One of the most enjoyable projects I worked on was Apple’s System 7. There were many lessons I learned working on that project, one of which is “don’t tell the whole development team to innovate.” Because if everyone innovates, the system doesn’t work.
For all the years I spent working on Windows Operating Systems from 1992 to 2006, the last client OS i worked on was Windows XP, running the Technical Evangelism team.
When Windows Vista (aka Longhorn) came after Windows XP, I recognized the pattern from System 7 pushed too far as Jim Allchin and the rest of the executives ordered innovation in all parts of the OS. We saw powerpoints for features that had little hope of seeing the light of day.
One big lesson that worked well to ship System 7 was “Blue Meanies.” Who are the Blue Meanies? Here is the secret about box with the people.
System 7.0.1:
Help! Help!

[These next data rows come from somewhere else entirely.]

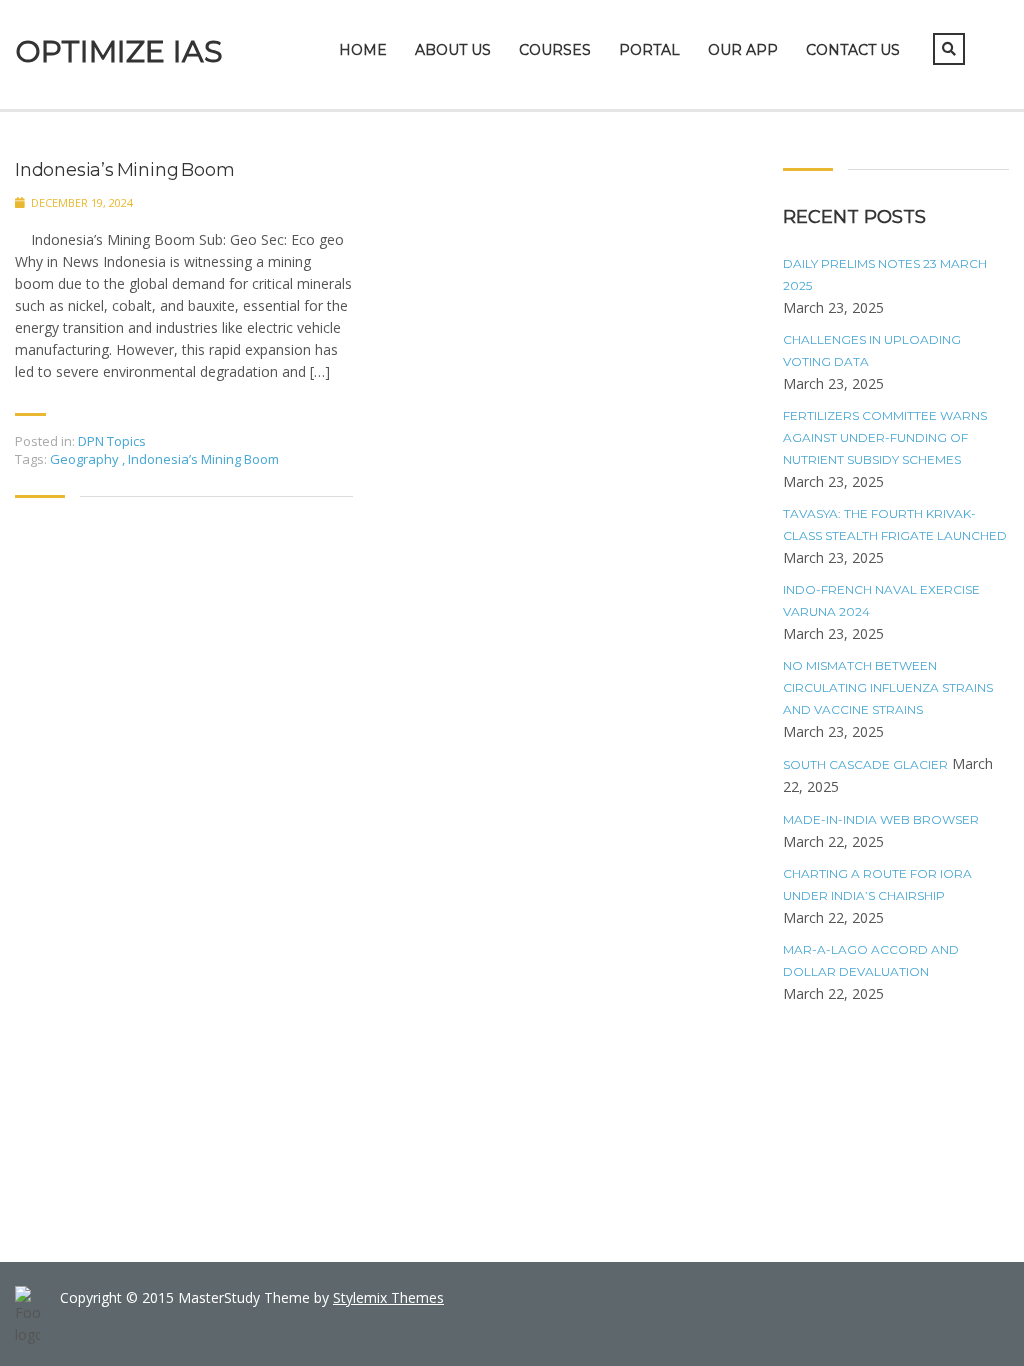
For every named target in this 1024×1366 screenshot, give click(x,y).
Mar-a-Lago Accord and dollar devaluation (871, 960)
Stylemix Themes (388, 1297)
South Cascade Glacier (865, 764)
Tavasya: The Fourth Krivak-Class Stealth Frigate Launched (895, 524)
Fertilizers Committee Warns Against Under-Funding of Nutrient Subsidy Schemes (885, 437)
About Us (453, 50)
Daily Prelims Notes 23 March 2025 (885, 274)
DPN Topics (112, 441)
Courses (555, 50)
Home (363, 50)
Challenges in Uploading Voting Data (872, 350)
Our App (743, 50)
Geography (86, 459)
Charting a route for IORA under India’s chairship (877, 884)
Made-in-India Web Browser (881, 819)
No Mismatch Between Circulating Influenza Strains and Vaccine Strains (888, 687)
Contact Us (853, 50)
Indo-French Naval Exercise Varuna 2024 (881, 600)
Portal (649, 50)
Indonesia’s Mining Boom (124, 170)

We're being held prisoner in a system software factory!
The Blue Meanies
Darin Adler
Scott Boyd
Chris Derossi
Cynthia Jasper
Brian McGhie
Greg Marriott
Beatrice Sochor
Dean Yu
What did they do?
While the Meanies have sometimes been characterized as the "coders of System 7", the Mac OS was by then sufficiently large that major subsystems such as QuickDraw and QuickTime were developed and maintained by specialized groups, and the Meanies primarily focused on getting the pieces to work together.
If you have a complex project where there is a lot of innovation which causes conflicts between groups when don’t work, think about creating a group of people whose job is to get the pieces to work together.
Some may call this architecture, but getting systems to work together many times require the skills of implementation, not just architecture. The Apple System Blue Meanies did it all.
In your complex data center projects who are the Blue Meanies on your project?